● **Aim of the exercise**: Beginning at the start of the records and stopping after the line that contains "Action: click(x=155, y=197)", write out every line again, requests included, shifting each coordinate in the answers by adding 16 to it.
[BEGIN]
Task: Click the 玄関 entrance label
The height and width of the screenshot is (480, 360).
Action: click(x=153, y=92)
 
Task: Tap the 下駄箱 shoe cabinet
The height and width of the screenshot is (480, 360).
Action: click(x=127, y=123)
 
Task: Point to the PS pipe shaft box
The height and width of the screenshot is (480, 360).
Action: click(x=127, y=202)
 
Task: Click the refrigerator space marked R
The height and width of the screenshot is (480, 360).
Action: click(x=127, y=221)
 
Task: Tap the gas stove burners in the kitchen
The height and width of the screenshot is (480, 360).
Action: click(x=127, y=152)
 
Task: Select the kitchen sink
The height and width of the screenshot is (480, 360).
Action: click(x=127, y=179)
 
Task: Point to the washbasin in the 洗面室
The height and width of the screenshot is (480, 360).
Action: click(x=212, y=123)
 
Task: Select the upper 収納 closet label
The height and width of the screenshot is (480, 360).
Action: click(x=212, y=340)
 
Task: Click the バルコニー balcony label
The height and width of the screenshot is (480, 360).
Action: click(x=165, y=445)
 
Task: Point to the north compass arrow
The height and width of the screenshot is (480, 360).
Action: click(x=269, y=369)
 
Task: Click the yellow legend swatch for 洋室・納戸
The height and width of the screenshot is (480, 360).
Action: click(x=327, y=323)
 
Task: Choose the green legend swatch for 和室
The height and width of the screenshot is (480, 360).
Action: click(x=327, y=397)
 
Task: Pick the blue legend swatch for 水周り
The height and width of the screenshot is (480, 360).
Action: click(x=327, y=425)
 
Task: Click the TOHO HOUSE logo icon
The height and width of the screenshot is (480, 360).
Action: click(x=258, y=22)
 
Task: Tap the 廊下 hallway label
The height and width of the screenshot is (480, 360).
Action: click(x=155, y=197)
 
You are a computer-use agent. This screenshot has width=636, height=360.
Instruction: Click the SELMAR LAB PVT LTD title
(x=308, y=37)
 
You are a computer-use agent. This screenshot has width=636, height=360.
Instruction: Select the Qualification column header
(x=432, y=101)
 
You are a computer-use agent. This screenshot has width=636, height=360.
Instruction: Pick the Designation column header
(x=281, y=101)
[END]
● **Exercise response**:
Task: Click the 玄関 entrance label
The height and width of the screenshot is (480, 360).
Action: click(x=169, y=108)
 
Task: Tap the 下駄箱 shoe cabinet
The height and width of the screenshot is (480, 360).
Action: click(x=143, y=139)
 
Task: Point to the PS pipe shaft box
The height and width of the screenshot is (480, 360).
Action: click(x=143, y=218)
 
Task: Click the refrigerator space marked R
The height and width of the screenshot is (480, 360).
Action: click(x=143, y=237)
 
Task: Tap the gas stove burners in the kitchen
The height and width of the screenshot is (480, 360).
Action: click(x=143, y=168)
 
Task: Select the kitchen sink
The height and width of the screenshot is (480, 360).
Action: click(x=143, y=195)
 
Task: Point to the washbasin in the 洗面室
The height and width of the screenshot is (480, 360).
Action: click(x=228, y=139)
 
Task: Select the upper 収納 closet label
The height and width of the screenshot is (480, 360).
Action: click(x=228, y=356)
 
Task: Click the バルコニー balcony label
The height and width of the screenshot is (480, 360).
Action: click(x=181, y=461)
 
Task: Point to the north compass arrow
The height and width of the screenshot is (480, 360).
Action: click(x=285, y=385)
 
Task: Click the yellow legend swatch for 洋室・納戸
The height and width of the screenshot is (480, 360).
Action: click(x=343, y=339)
 
Task: Choose the green legend swatch for 和室
The height and width of the screenshot is (480, 360).
Action: click(x=343, y=413)
 
Task: Pick the blue legend swatch for 水周り
The height and width of the screenshot is (480, 360).
Action: click(x=343, y=441)
 
Task: Click the TOHO HOUSE logo icon
The height and width of the screenshot is (480, 360).
Action: click(x=274, y=38)
 
Task: Tap the 廊下 hallway label
The height and width of the screenshot is (480, 360).
Action: click(x=171, y=213)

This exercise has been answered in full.